Our laboratory has shown that λ-
carrageenan-induced peripheral inflammatory
pain (CIP) can alter tight junction (TJ)
protein expression and/or assembly leading to changes in blood-brain barrier
xenobiotic permeability. However, the role of
reactive oxygen species (ROS) and subsequent oxidative stress during CIP is unknown. ROS (i.e.,
superoxide) are known to cause cellular damage in response to
pain/
inflammation. Therefore, we examined oxidative stress-associated effects at the blood-brain barrier (BBB) in CIP rats. During CIP, increased staining of nitrosylated
proteins was detected in hind paw tissue and enhanced presence of
protein adducts containing
3-nitrotyrosine occurred at two molecular weights (i.e., 85 and 44 kDa) in brain microvessels.

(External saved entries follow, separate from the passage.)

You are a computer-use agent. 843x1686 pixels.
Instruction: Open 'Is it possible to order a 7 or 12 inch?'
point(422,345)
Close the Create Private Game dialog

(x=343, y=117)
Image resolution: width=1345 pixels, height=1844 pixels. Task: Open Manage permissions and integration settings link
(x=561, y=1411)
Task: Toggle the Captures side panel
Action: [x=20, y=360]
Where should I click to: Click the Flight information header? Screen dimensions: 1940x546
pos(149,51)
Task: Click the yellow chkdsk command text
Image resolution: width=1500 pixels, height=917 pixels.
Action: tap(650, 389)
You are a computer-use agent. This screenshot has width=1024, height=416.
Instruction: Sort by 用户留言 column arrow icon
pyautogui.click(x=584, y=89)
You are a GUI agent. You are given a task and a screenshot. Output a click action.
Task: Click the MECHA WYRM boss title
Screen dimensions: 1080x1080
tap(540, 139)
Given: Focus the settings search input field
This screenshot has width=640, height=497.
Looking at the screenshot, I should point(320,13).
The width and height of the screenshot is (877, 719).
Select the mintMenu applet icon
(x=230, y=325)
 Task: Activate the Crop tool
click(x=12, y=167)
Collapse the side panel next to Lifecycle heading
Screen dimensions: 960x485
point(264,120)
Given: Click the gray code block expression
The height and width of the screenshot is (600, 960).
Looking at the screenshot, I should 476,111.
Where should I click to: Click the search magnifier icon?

Tempol, a pharmacological ROS scavenger, attenuated formation of 3-nitrotyrosine-containing
proteins in both the hind paw and in brain microvessels when administered 10 min before footpad injection of λ-
carrageenan. Similarly, CIP increased 4-hydroxynoneal staining in brain microvessels and this effect was reduced by
tempol. Brain permeability to [(14)C]
sucrose and [(3)H]
codeine was increased, and oligomeric assemblies of
occludin, a critical TJ
protein, were altered after 3 h CIP.
Tempol attenuated both [(14)C]
sucrose and [(3)H]
codeine brain uptake as well as protected
occludin oligomers from disruption in CIP animals, suggesting that ROS production/oxidative stress is involved in modulating BBB functional integrity during
pain/
inflammation. Interestingly,
tempol administration reduced
codeine analgesia in CIP animals, indicating that oxidative stress during
pain/
inflammation may affect
opioid delivery to the brain and subsequent efficacy. Taken together, our data show for the first time that ROS pharmacological scavenging is a viable approach for maintaining BBB integrity and controlling central nervous system drug delivery during acute inflammatory
pain.